---------- EXCERPTED TEXT ----------

Affirming your status in Christ

Once upon a time I attended a gathering of believers and we were asked about the evidences of a life living in the Spirit. When it came to my turn, my answer was holiness, as soon as I mentioned it the majority in the room echoed “Holiness!!!!” and busted into laughter. Holiness seems a strange word, a quality that cannot be attained in some Christian gathering today. We are approaching a time where holiness preachers are seen as enemies of grace.

The word saint means holy. In the times of the apostles, all believers were referred to as saints. The word appeared 229 times in the Greek New testament.

Why is there a wrong perception about sainthood?

Our judgement of who is a Saint appears to be bleak. This is because its application is relative. Even though we might accept that we become holy when washed by the blood of Christ, when we then compare our lives with others that we admire in the faith we may retard and take a no-Saint stance. This often is a result of inadequacies that does not measure up to what we assert as holiness. We know ourselves.

What is God’s perception of every believer?

Every believer is a result of predestination. God elected us before the foundation of the world (see Ephesians 1:5, 11 NKJV). We existed in the mind of God before realisation through birth and acceptance of Christ as Lord and saviour. He spoke about us: “And they shall call them The Holy People, The Redeemed of the LORD; And you shall be called Sought Out, A City Not Forsaken.” (see Isaiah 62:12 NKJV). Therefore God’s configuration or initial thoughts about us before we became believers was Sainthood.

We became Saints the moment when washed by the blood of Christ. That moment we Confessed and affirmed Christ to be the Lord of our life, we conferred to partook in his blood which was shed for the remission of sins – a process called sanctification, hence we became saints. Entrance into sainthood at that time does not infer total ejection of past feelings that leads to sin, we will still struggle with them and neither should these struggles disqualify us from sainthood – we are still saints, it is a status we possess as long as we are in Christ (see Hebrews 10:10, 14, 1 Corinthians 1:2 NKJV).

We are not to look back to admissions of our former lives despite the inadequacies that contradicts our present status but to look forward perfecting holiness in the fear of God (see 2 Corinthians 7:1 NKJV) until we come to the full nature of Christ. Living gracefully by the help of the Spirit and not succumbing to our fleshly desires that do not please God (see Romans 8). Renewing our minds daily by the word of God (see James 1:21 NKJV).

Why it is important to ascribe the status of saint to self?

There is danger in not possessing our status. It is important for us to ascertain our status as saints because our beliefs shape our perception of reality. When we ascribe sainthood to ourselves, we unconsciously create an environment where we force ourselves to live what we call ourselves even though we are not genuine or not reached perfection. Not ascribing this status to ourselves creates vice versa, slurring of holiness and more so no inclination towards perfection. This leads to undisciplined Christians that gives opportunity to sin.

Therefore Paul’s exhortation is : But fornication and all uncleanness or covetousness, let it not even be named among you, as is fitting for saints; (see Ephesians 5:3 NKJV).

What is your name again? You are St.<put your name here>.

---------- PROVIDED MATERIAL ----------

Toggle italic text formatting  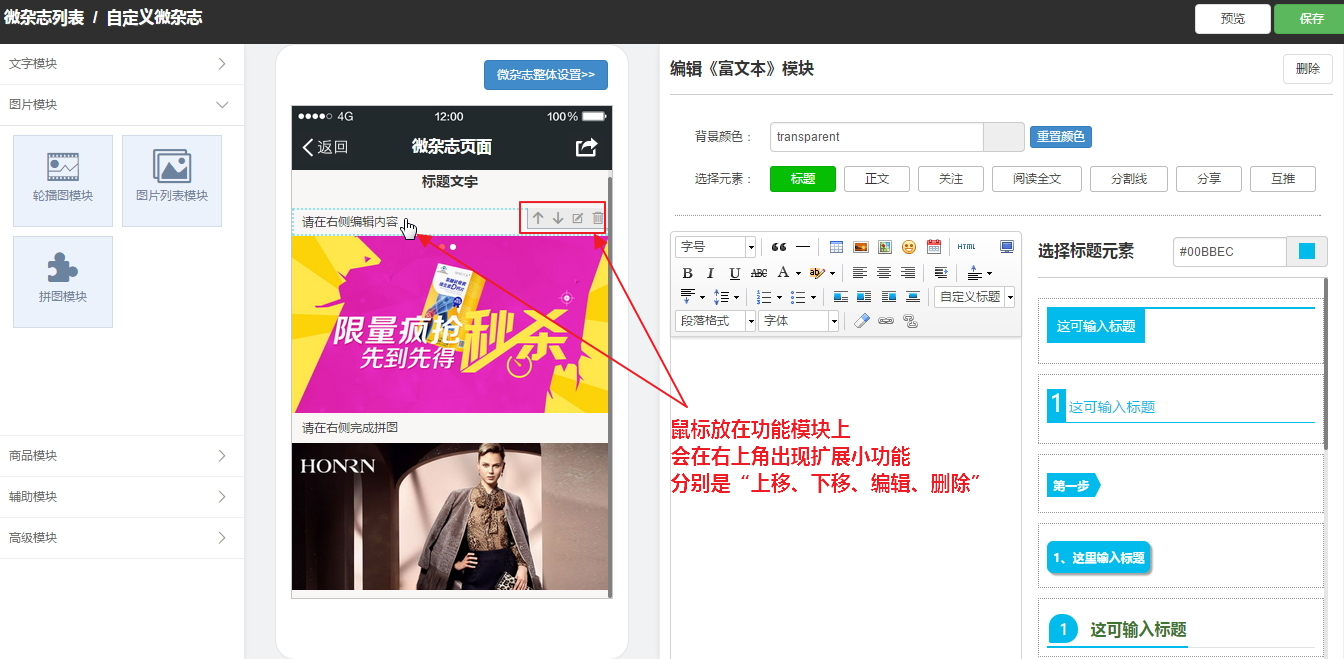point(711,273)
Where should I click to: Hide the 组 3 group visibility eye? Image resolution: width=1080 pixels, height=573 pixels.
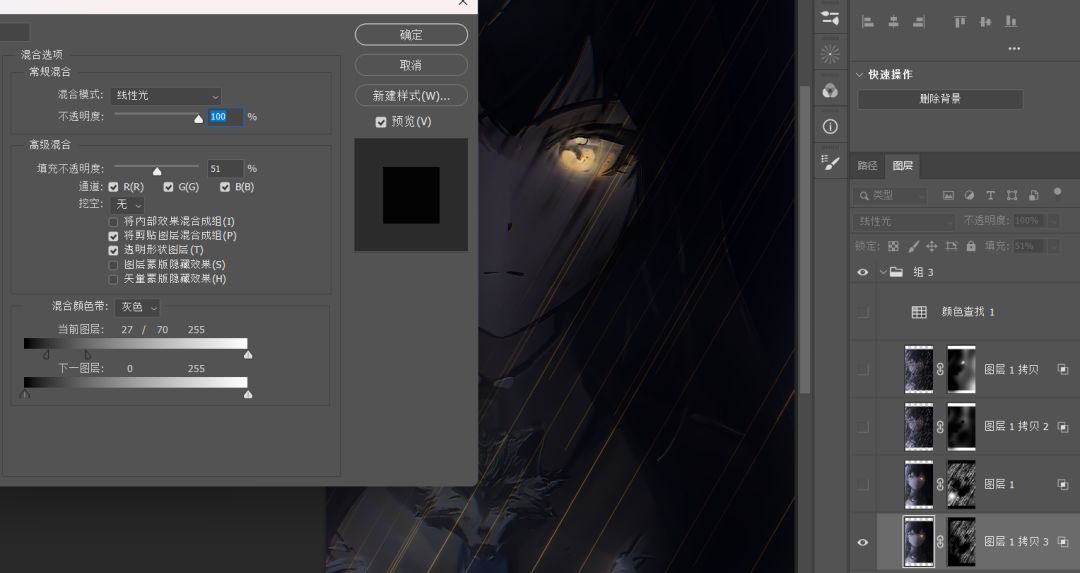pyautogui.click(x=862, y=273)
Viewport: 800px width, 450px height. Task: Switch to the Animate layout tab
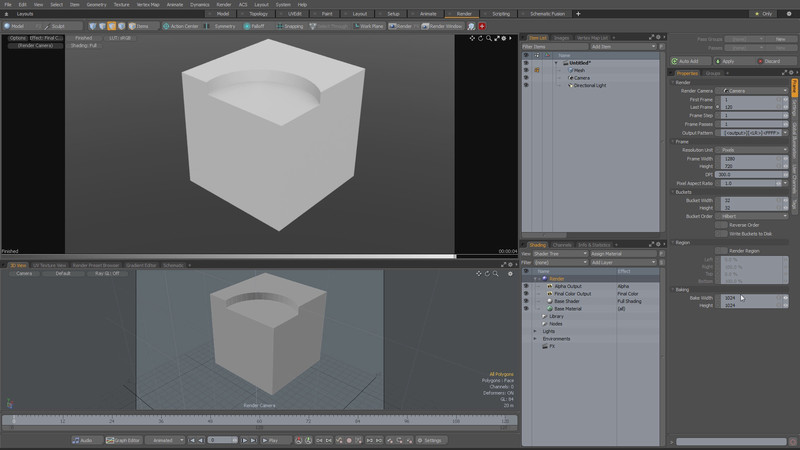pyautogui.click(x=428, y=14)
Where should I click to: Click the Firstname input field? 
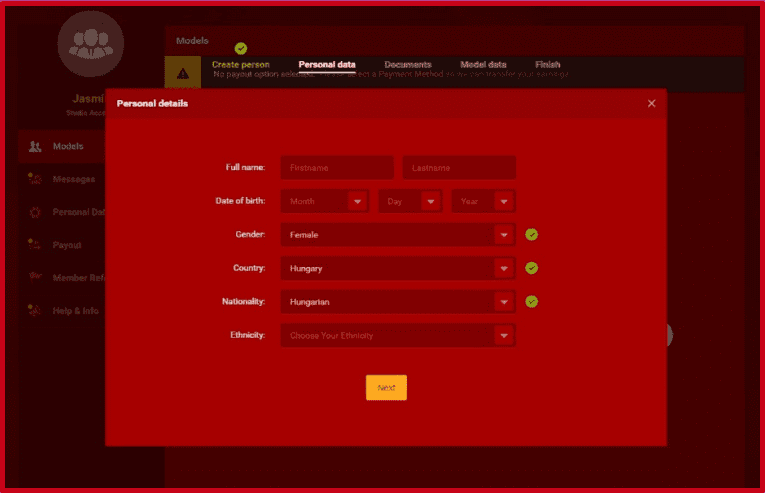point(337,168)
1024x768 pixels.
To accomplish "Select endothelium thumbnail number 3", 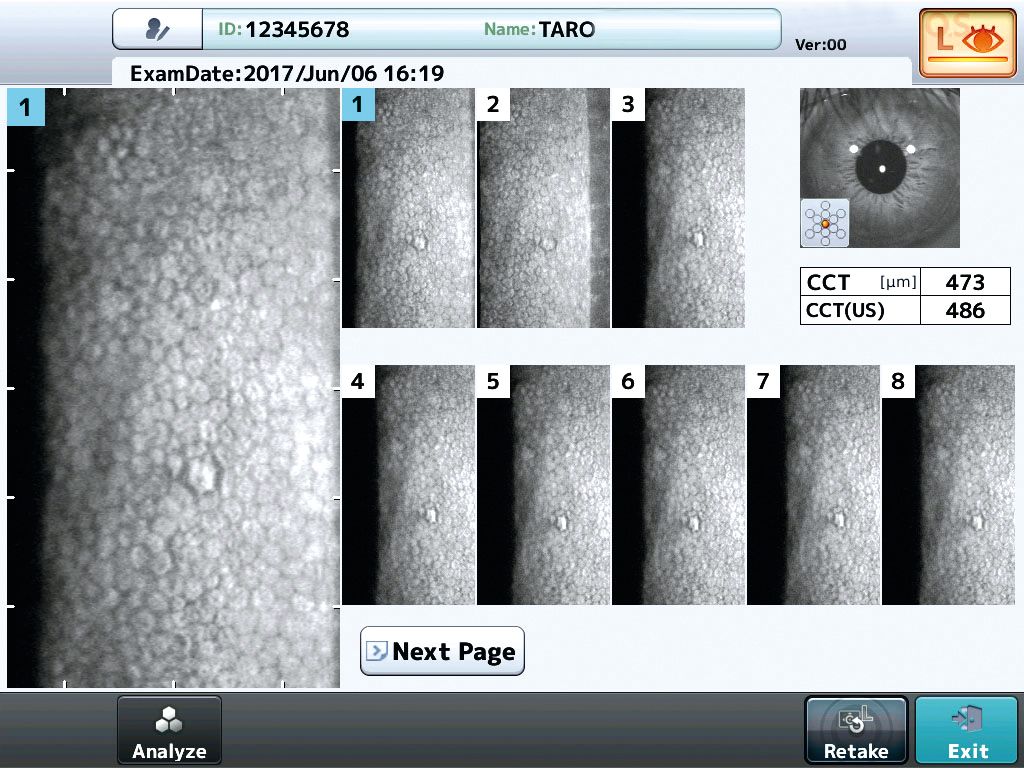I will (678, 208).
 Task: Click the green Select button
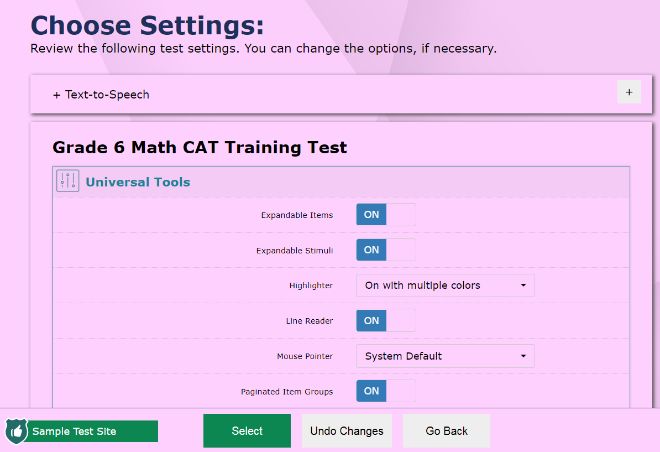tap(247, 431)
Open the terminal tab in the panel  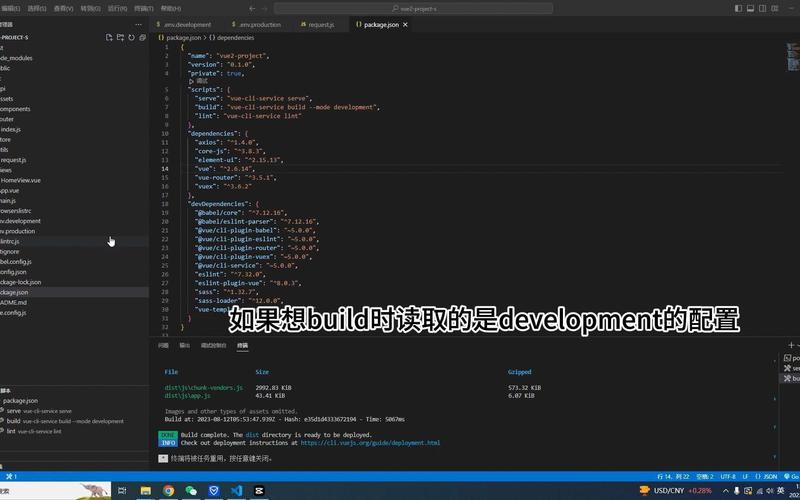coord(242,345)
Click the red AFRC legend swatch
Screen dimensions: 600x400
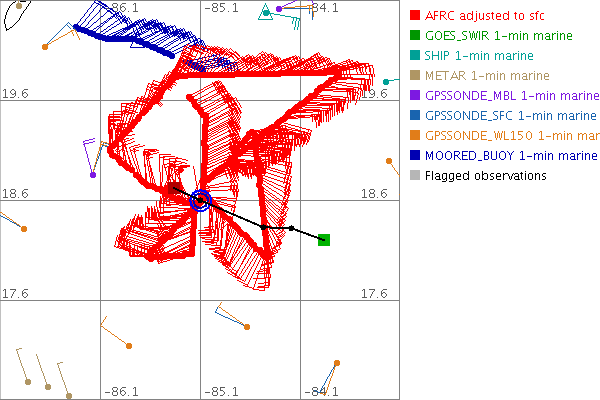[x=415, y=16]
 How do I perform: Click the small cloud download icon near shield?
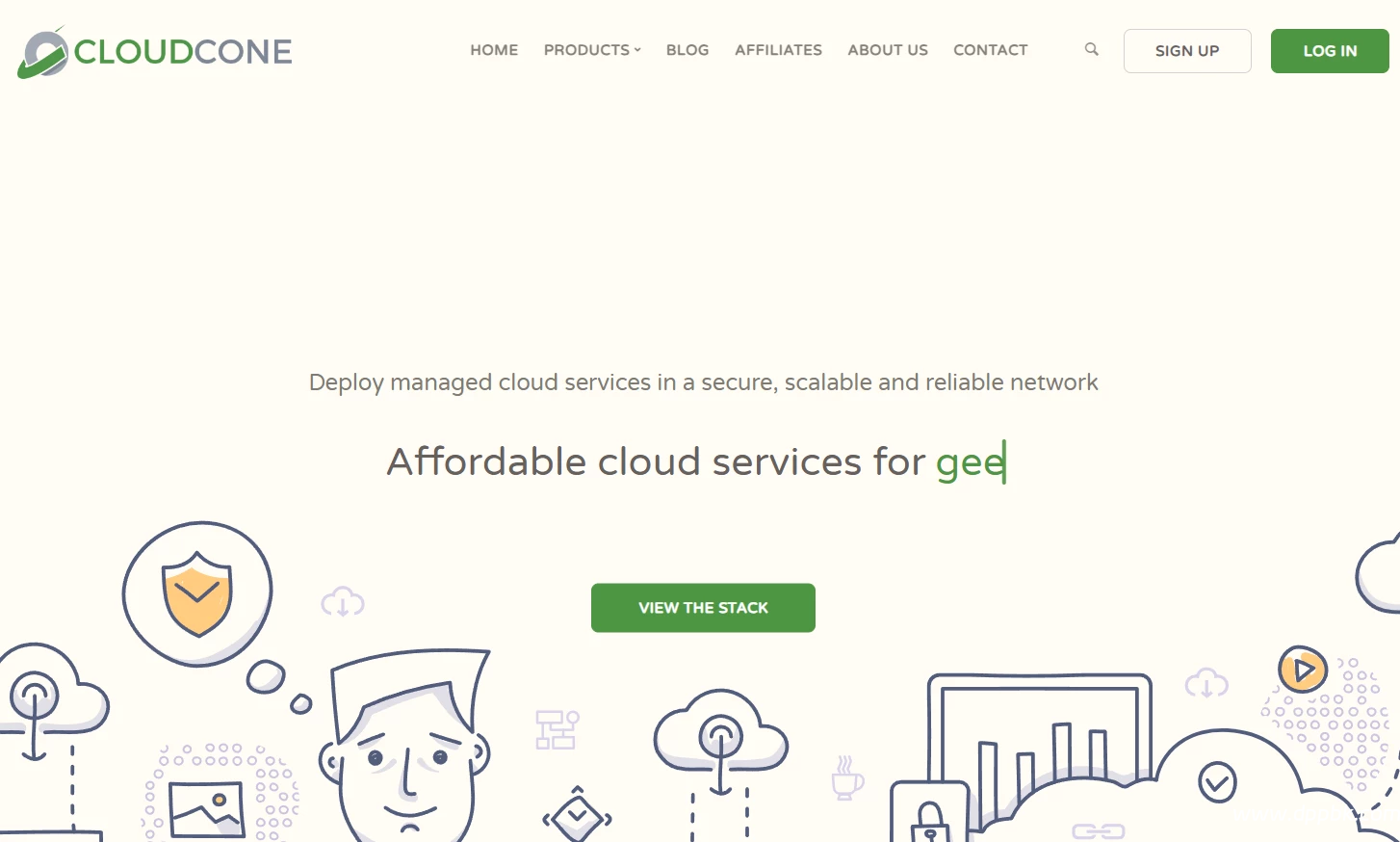(x=343, y=601)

----------

EXERCISES TO COMPLETE:
1) According to the text on sainthood, how many times does the word "saint" appear in the Greek New Testament?
2) Transcribe the text on sainthood starting with "Every believer is" and going on through "believers was Sainthood.".
The listing has nothing to do with any of this.

EXPECTED RESPONSES:
1) 229 times.

2)
Every believer is a result of predestination. God elected us before the foundation of the world (see Ephesians 1:5, 11 NKJV). We existed in the mind of God before realisation through birth and acceptance of Christ as Lord and saviour. He spoke about us: “And they shall call them The Holy People, The Redeemed of the LORD; And you shall be called Sought Out, A City Not Forsaken.” (see Isaiah 62:12 NKJV). Therefore God’s configuration or initial thoughts about us before we became believers was Sainthood.